:: Input material
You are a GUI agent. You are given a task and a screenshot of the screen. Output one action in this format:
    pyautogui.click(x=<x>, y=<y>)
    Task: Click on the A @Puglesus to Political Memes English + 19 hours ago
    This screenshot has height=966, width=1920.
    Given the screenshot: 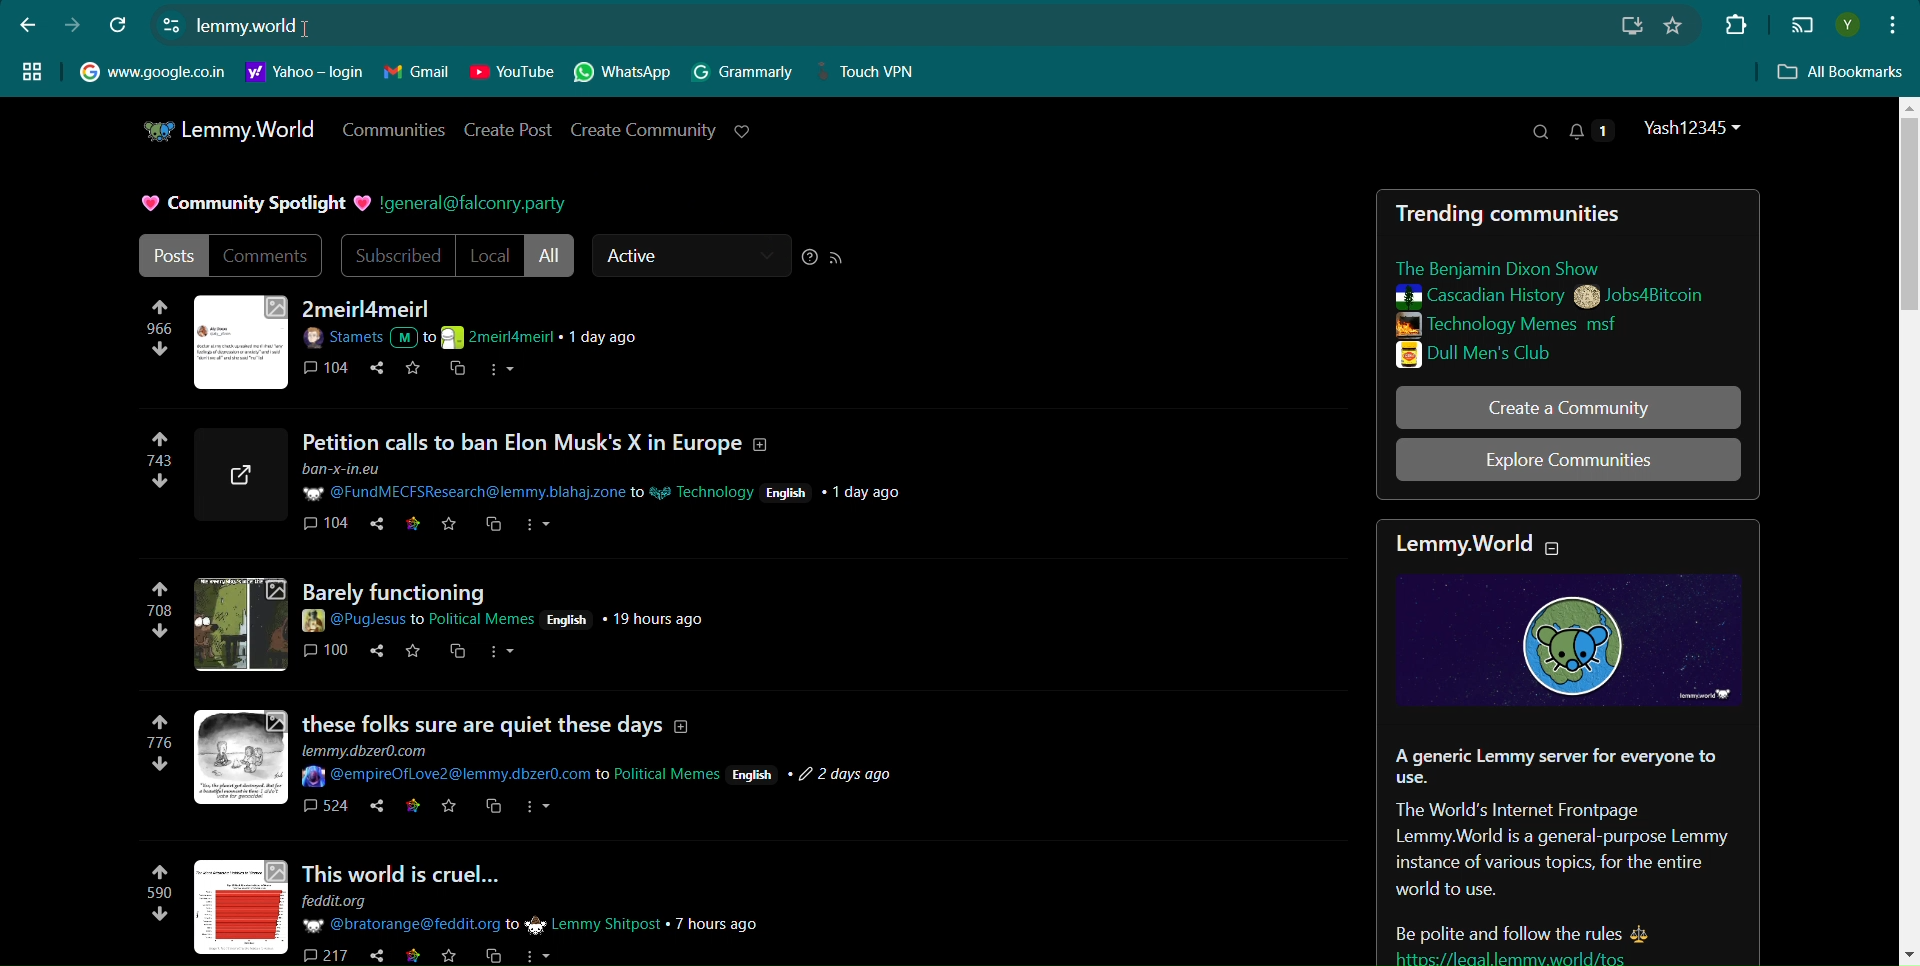 What is the action you would take?
    pyautogui.click(x=506, y=618)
::::
> Exercise prompt
Revise the records from their start through the line containing "This screenshot has", swapping "action" for "step" and leaving everything else as it is.

> Written answer
You are a GUI agent. You are given a task and a screenshot of the screen. Output one step in this format:
    pyautogui.click(x=<x>, y=<y>)
    Task: Click on the A @Puglesus to Political Memes English + 19 hours ago
    This screenshot has height=966, width=1920.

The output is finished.